Walkabout wrote:
Attachment:
volume.png
In the rectangular solid above, the three sides shown have areas 12, 15, and 20, respectively. What is the volume of the solid?
(A) 60
(B) 120
(C) 450
(D) 1,800
(E) 3,600
We are given a rectangular solid and also are given areas of three of the sides. Let’s draw the figure out. We label the length, width, and height. We also label each side as side A, side B, and side C.
We see that the area of side A is length times height, that of side B is length times width, and that of side C is height times width.

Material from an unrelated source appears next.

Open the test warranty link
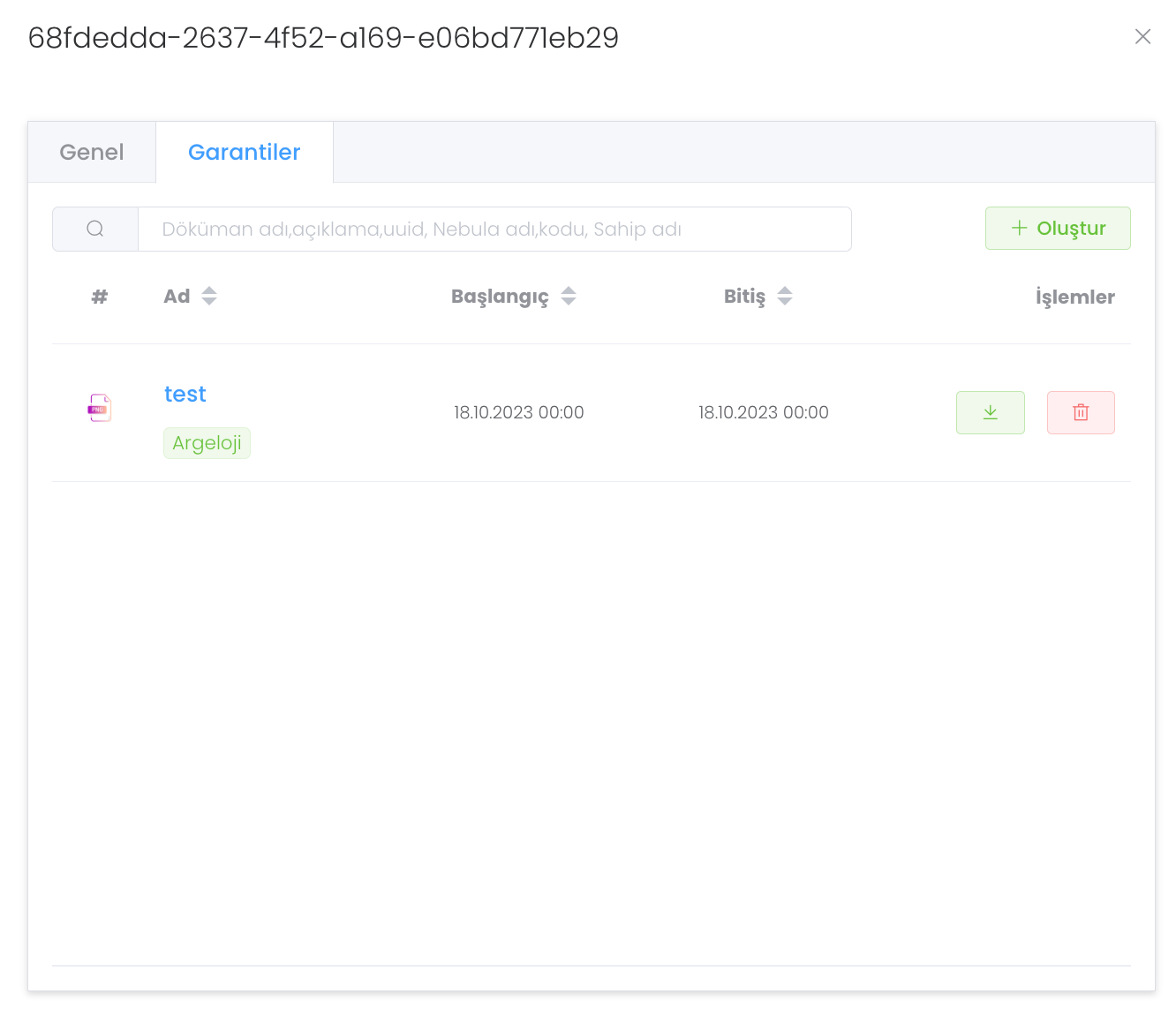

We are given that the sides have areas of 12, 15, and 20.
Let’s say:
Side A area = 20Thus we can set up the following equation for area:
length x height = 20
Side B area = 15Thus we can set up the following equation for area:
length x width = 15
Side C area = 12height x width = 12
Analyzing the two equations, length x height = 20 and length x width = 15, we see that both 15 and 20 are multiples of 5 and we also see that each equation contains the common term of “length”. Thus, we can deduce that the length could equal 5. When length is 5, we see height is 4, and when length is 5, we see that width is 3. We now have our dimensions for length, width, and height.
length = 5
width = 4
height = 3
Since volume of a rectangular solid = length x width x height, the volume is:
5 x 4 x 3 = 60.
The answer is A.
(Note: If we were struggling to know which side, was side A, B, and C, we could have selected those sides in any order and we would have ended up with the same value for the volume. If that were not the case, we would have to have been given more specific instructions about which sides corresponded to which areas.)